TASK PROMPT: From the first line to the last, restate the material word for word; pictures stay out.

SUPPLIED RECORDS:
- Opening Delimiter -

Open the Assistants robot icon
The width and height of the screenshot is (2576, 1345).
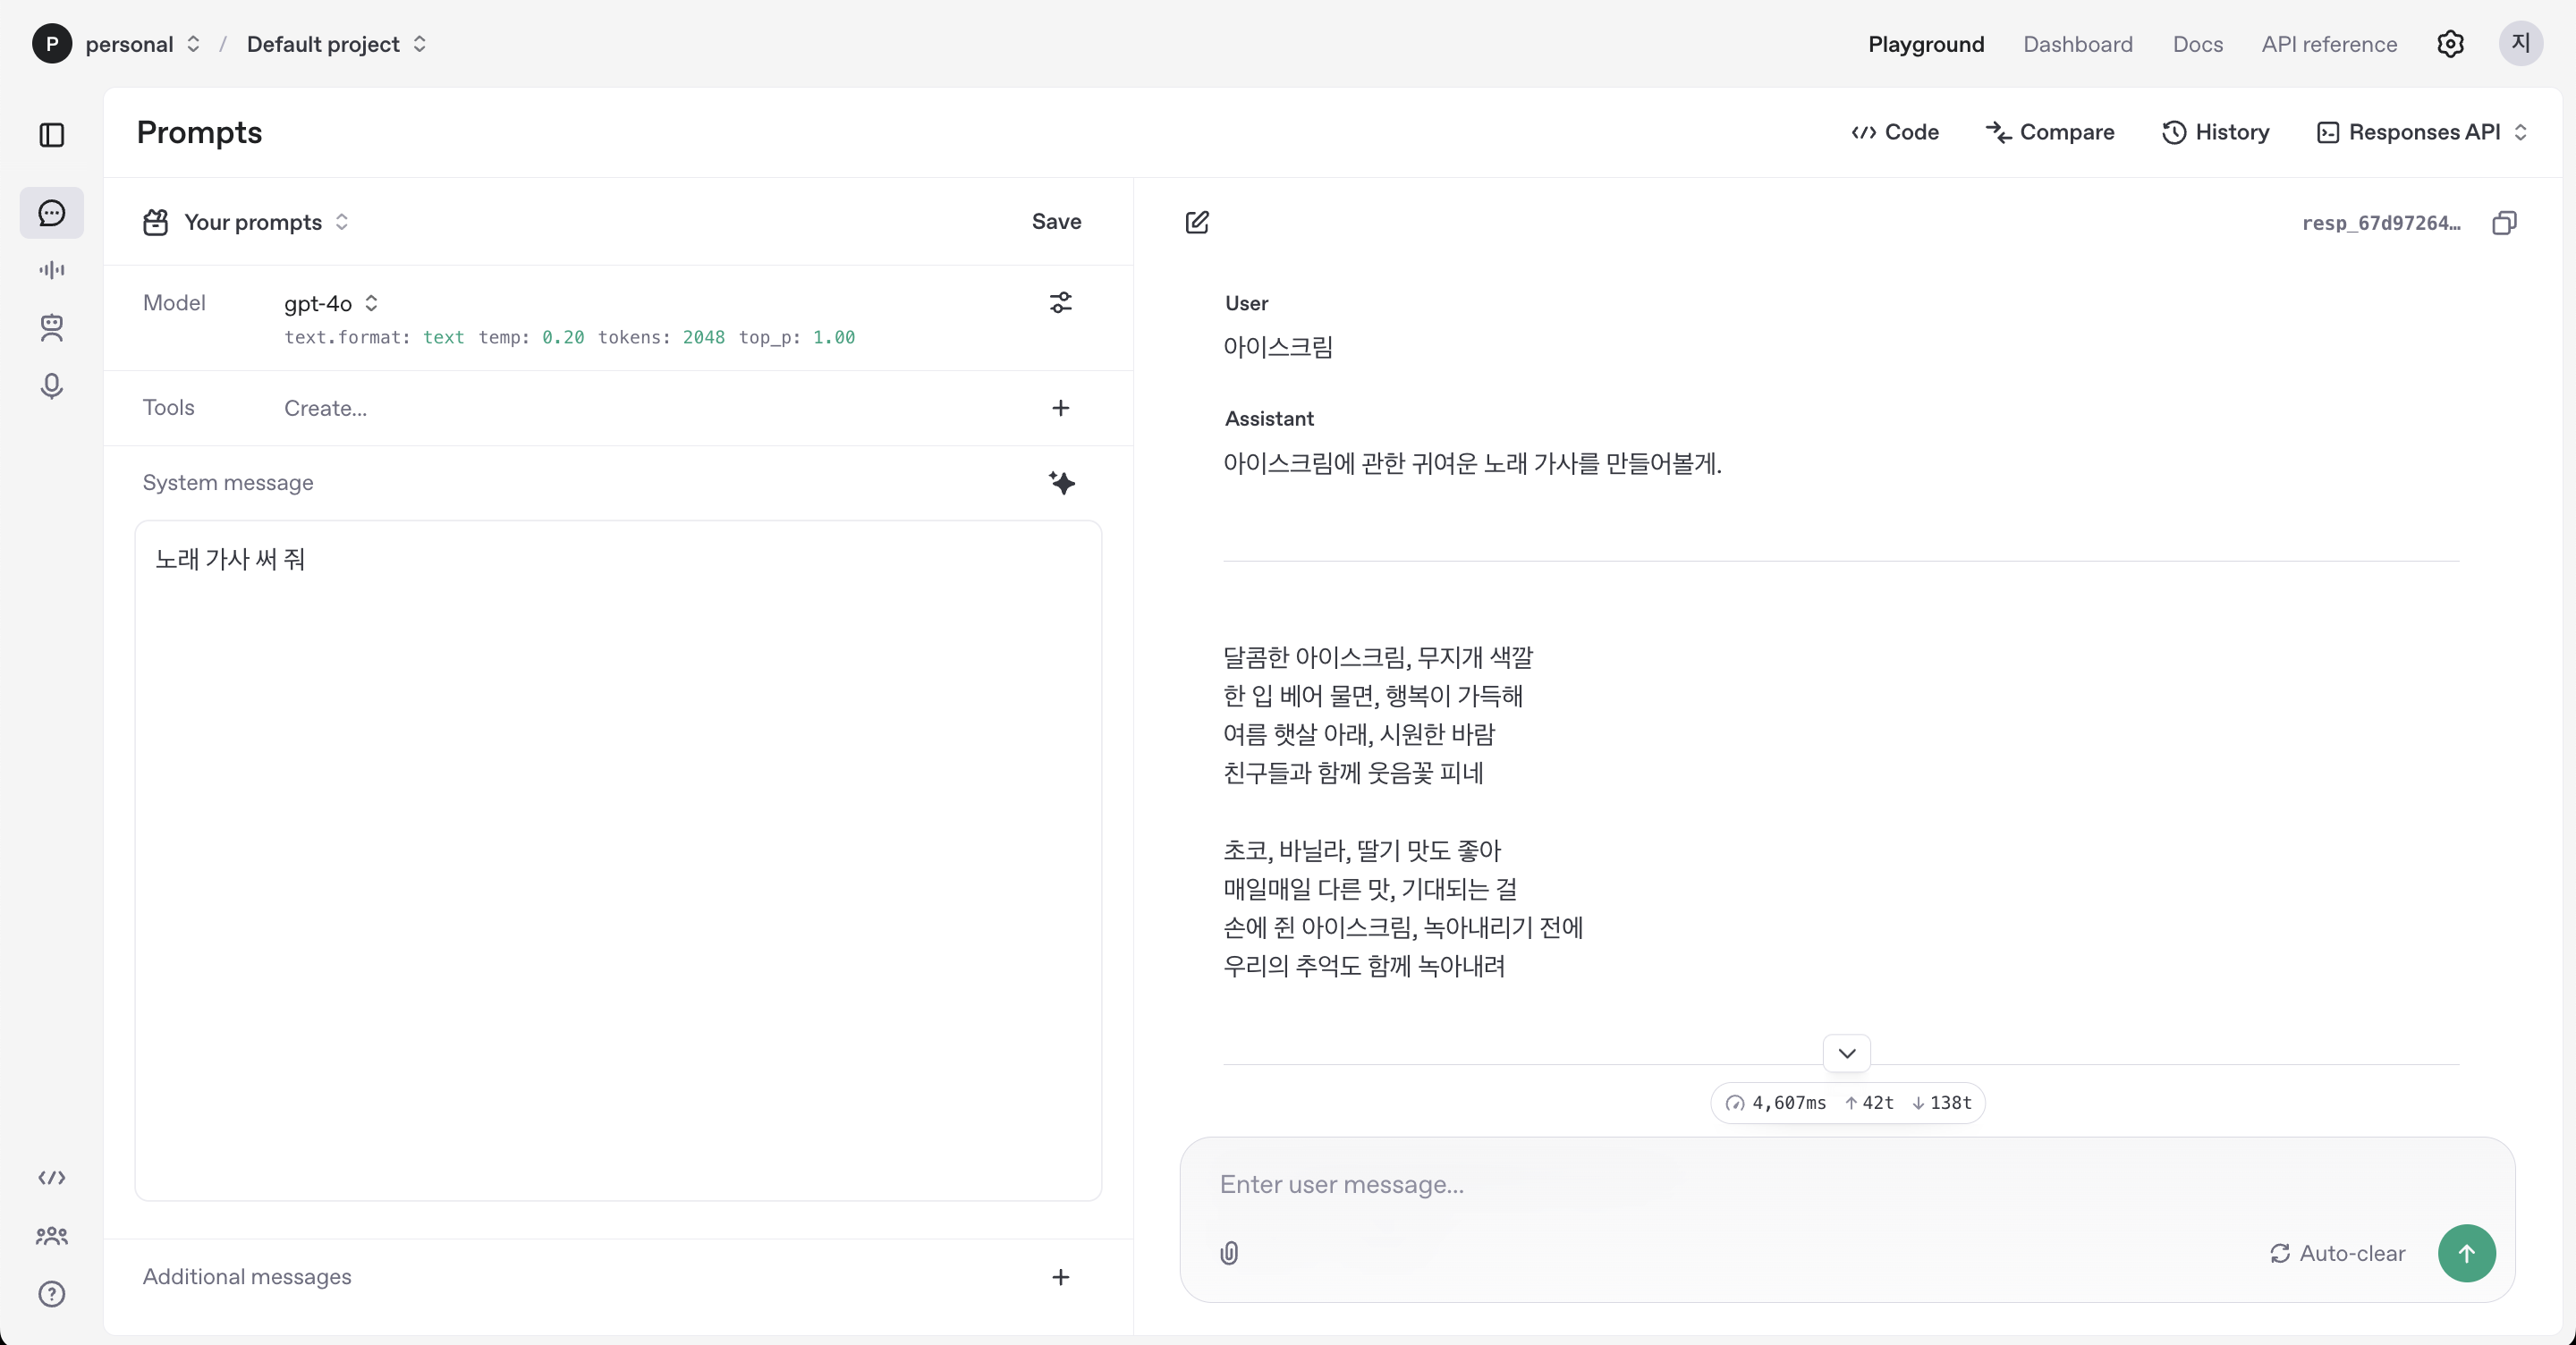coord(52,328)
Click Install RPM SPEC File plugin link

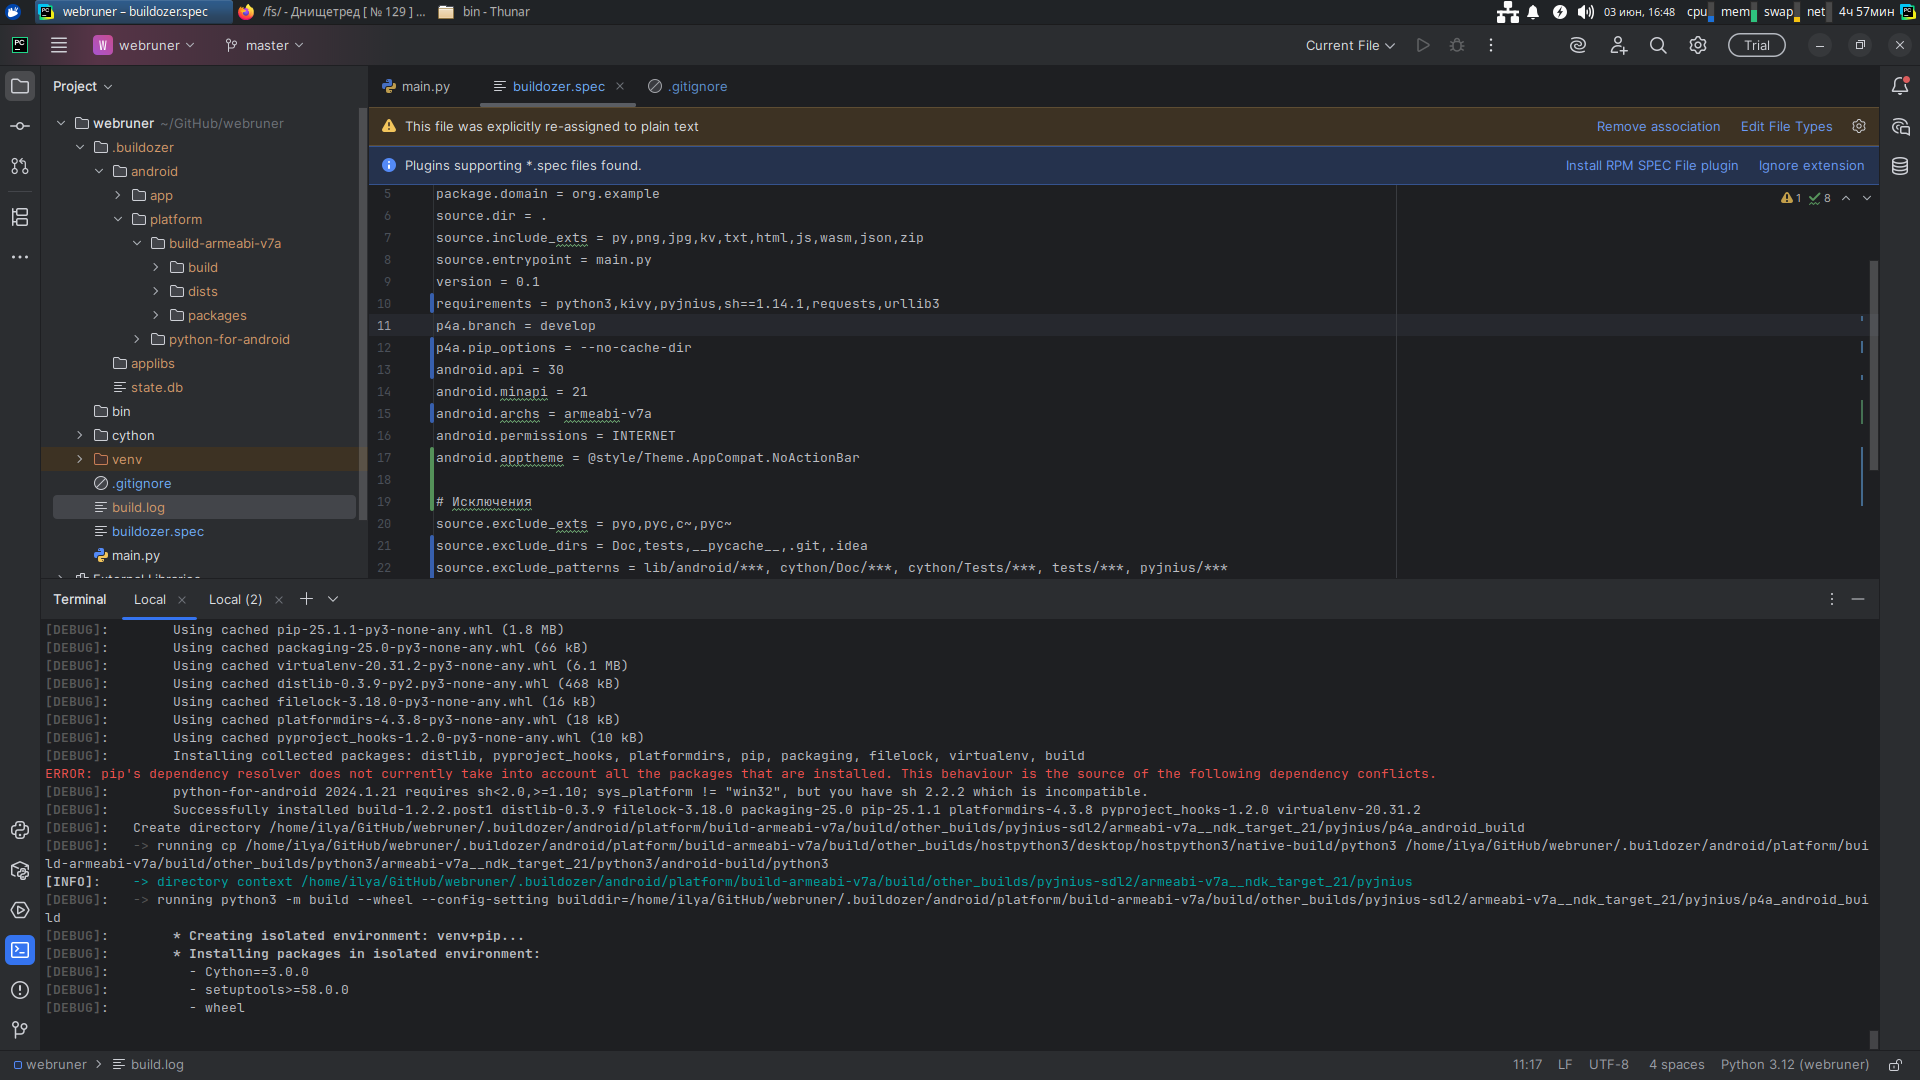[1651, 165]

- Closing Delimiter -

EXERCISE RESPONSE:
Open the Assistants robot icon
The width and height of the screenshot is (2576, 1345).
coord(52,328)
Click Install RPM SPEC File plugin link

[1651, 165]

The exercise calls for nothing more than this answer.